From: Vincent Guittot
Date: Mon Feb 22 2016 - 09:33:31 EST


On 22 February 2016 at 11:52, Peter Zijlstra <peterz@xxxxxxxxxxxxx> wrote:
> On Fri, Feb 19, 2016 at 09:28:23AM -0800, Steve Muckle wrote:
>> On 02/19/2016 08:42 AM, Srinivas Pandruvada wrote:
>> > We did experiments using util/max in intel_pstate. For some benchmarks
>> > there were regression of 4 to 5%, for some benchmarks it performed at
>> > par with getting utilization from the processor. Further optimization
>> > in the algorithm is possible and still in progress.
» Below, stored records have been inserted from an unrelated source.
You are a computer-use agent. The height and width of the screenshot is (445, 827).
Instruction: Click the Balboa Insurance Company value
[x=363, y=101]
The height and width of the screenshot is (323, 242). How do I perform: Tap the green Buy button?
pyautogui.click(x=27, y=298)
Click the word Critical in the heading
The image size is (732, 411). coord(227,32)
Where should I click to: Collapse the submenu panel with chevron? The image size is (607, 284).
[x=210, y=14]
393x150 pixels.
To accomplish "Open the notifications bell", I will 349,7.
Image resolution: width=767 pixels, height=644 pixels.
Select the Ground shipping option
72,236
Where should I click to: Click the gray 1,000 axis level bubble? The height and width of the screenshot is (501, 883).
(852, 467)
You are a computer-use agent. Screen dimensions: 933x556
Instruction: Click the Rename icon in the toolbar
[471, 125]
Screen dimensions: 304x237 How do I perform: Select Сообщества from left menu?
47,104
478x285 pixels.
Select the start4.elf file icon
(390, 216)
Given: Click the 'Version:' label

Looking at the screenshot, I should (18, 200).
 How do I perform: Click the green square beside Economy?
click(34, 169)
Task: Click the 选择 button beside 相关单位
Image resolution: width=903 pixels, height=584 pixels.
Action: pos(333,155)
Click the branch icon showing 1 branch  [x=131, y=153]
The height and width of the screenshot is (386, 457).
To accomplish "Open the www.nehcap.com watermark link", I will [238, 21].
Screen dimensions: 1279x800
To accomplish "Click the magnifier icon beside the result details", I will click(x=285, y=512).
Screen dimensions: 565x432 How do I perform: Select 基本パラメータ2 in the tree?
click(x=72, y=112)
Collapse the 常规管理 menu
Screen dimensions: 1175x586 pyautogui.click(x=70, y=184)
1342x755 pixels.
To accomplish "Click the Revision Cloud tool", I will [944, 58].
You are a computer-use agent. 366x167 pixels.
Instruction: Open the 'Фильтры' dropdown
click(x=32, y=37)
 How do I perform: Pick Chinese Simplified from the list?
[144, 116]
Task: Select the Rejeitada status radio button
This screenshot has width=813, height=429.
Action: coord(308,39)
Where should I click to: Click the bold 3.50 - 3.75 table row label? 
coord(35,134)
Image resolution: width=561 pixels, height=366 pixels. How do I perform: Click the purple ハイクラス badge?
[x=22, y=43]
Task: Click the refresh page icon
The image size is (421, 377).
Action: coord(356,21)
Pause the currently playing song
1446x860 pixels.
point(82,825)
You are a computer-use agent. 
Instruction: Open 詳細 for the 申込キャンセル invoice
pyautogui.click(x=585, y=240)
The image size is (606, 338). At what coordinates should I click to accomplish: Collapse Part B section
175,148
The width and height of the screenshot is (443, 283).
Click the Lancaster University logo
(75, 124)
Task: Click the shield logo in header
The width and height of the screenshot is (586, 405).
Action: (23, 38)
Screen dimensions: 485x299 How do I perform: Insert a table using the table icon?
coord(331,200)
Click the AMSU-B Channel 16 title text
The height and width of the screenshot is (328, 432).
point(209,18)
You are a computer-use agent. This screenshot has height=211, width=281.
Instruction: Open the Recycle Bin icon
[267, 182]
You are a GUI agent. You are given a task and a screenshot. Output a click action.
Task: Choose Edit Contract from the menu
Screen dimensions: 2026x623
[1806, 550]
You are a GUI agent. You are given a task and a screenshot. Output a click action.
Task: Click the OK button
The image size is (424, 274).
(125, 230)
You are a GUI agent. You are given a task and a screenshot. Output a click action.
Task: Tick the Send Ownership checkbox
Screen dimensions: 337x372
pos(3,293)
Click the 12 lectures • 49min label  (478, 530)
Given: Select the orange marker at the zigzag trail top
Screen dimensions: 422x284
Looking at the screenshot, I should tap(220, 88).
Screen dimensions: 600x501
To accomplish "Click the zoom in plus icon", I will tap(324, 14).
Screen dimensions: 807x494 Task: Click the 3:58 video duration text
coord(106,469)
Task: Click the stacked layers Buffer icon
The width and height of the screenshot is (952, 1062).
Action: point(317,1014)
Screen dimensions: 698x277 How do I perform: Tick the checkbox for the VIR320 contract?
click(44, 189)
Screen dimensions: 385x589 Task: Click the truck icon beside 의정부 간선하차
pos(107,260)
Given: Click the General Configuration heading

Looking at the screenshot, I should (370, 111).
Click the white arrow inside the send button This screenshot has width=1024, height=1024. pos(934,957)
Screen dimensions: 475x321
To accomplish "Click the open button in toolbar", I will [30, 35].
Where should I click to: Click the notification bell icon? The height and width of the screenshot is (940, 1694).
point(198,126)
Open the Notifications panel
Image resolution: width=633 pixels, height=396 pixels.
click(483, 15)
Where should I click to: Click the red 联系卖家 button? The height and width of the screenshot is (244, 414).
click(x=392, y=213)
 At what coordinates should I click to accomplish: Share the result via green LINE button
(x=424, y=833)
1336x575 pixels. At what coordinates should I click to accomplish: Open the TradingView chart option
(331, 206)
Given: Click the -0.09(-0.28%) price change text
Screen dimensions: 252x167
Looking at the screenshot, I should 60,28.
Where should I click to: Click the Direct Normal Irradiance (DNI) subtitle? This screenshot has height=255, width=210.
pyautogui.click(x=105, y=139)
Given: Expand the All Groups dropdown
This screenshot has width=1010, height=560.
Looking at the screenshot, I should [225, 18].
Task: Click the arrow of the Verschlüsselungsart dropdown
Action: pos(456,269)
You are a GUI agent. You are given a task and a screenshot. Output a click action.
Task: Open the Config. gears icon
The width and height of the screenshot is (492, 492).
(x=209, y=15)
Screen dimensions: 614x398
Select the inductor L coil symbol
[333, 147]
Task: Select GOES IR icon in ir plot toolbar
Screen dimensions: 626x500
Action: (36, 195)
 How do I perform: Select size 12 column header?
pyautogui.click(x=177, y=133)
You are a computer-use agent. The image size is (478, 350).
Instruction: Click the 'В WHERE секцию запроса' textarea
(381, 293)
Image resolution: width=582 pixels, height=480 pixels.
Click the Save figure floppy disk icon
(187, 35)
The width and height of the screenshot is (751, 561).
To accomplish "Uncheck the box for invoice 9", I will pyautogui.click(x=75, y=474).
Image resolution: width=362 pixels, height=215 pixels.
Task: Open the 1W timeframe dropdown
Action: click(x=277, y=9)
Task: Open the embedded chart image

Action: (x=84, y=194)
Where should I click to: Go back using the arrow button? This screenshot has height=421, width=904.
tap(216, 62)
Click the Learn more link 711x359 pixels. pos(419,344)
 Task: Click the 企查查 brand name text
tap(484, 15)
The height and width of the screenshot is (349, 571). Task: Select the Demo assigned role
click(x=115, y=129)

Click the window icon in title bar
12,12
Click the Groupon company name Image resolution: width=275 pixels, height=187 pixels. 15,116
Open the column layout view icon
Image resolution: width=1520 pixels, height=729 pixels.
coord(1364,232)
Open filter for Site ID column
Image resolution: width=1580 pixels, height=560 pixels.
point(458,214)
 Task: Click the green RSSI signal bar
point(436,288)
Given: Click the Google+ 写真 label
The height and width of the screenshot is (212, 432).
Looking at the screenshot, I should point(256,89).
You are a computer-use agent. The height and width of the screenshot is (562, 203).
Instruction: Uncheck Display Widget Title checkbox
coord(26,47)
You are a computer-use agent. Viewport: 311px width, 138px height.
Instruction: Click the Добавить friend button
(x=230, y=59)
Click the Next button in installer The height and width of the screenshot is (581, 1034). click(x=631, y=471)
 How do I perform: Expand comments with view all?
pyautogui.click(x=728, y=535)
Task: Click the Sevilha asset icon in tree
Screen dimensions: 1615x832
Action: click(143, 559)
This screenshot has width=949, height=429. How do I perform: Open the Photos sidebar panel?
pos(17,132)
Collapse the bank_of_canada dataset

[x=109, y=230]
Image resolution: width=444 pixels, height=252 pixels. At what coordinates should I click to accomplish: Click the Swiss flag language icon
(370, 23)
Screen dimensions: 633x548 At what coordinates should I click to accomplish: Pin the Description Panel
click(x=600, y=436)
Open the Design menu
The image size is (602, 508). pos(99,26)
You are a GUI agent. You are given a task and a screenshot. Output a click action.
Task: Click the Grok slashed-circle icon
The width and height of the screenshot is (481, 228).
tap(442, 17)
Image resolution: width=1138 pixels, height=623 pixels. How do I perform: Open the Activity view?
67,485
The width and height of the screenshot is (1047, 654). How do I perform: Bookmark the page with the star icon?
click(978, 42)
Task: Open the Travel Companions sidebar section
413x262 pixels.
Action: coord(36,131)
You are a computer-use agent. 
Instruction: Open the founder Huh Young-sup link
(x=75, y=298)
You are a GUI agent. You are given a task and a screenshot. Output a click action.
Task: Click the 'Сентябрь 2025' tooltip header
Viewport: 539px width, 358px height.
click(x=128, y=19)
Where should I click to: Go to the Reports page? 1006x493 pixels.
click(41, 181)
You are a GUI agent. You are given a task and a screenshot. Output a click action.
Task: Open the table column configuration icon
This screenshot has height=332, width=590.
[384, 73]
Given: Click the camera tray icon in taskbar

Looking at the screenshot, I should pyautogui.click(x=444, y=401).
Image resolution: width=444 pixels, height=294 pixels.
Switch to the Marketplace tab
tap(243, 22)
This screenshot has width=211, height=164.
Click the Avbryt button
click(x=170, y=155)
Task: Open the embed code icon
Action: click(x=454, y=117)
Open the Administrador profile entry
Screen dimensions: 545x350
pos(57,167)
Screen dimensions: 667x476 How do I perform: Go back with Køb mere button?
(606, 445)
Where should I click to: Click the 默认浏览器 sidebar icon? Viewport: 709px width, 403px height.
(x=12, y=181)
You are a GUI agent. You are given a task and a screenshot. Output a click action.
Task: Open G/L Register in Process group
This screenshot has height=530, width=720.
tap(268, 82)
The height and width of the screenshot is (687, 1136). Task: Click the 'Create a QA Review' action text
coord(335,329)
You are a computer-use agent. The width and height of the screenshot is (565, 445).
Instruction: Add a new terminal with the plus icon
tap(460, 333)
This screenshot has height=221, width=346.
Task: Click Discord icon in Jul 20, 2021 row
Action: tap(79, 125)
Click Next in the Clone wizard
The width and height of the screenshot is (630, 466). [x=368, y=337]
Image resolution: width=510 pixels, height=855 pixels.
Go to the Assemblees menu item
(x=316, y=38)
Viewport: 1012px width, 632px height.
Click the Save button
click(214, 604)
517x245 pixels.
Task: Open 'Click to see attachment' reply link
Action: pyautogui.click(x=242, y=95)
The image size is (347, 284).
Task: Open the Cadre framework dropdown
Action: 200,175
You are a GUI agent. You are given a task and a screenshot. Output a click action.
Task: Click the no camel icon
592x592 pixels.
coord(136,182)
Idea is that we can
>> > change P-State fast enough and be more reactive. Once I have good data,
>> > I will send to this list. The algorithm can be part of the cpufreq
>> > governor too.
>>
>> There has been a lot of work in the area of scheduler-driven CPU
>> frequency selection by Linaro and ARM as well. It was posted most
>> recently a couple months ago:
>>
>> http://thread.gmane.org/gmane.linux.power-management.general/69176
>>
>> It was also posted as part of the energy-aware scheduling series last
>> July. There's a new RFC series forthcoming which I had hoped (and
>> failed) to post prior to my business travel this week; it should be out
>> next week. It will address the feedback received thus far along with
>> locking and other things.
>
> Right, so I had a wee look at that again, and had a quick chat with Juri
> on IRC. So the main difference seems to be that you guys want to know
> why the utilization changed, as opposed to purely _that_ it changed.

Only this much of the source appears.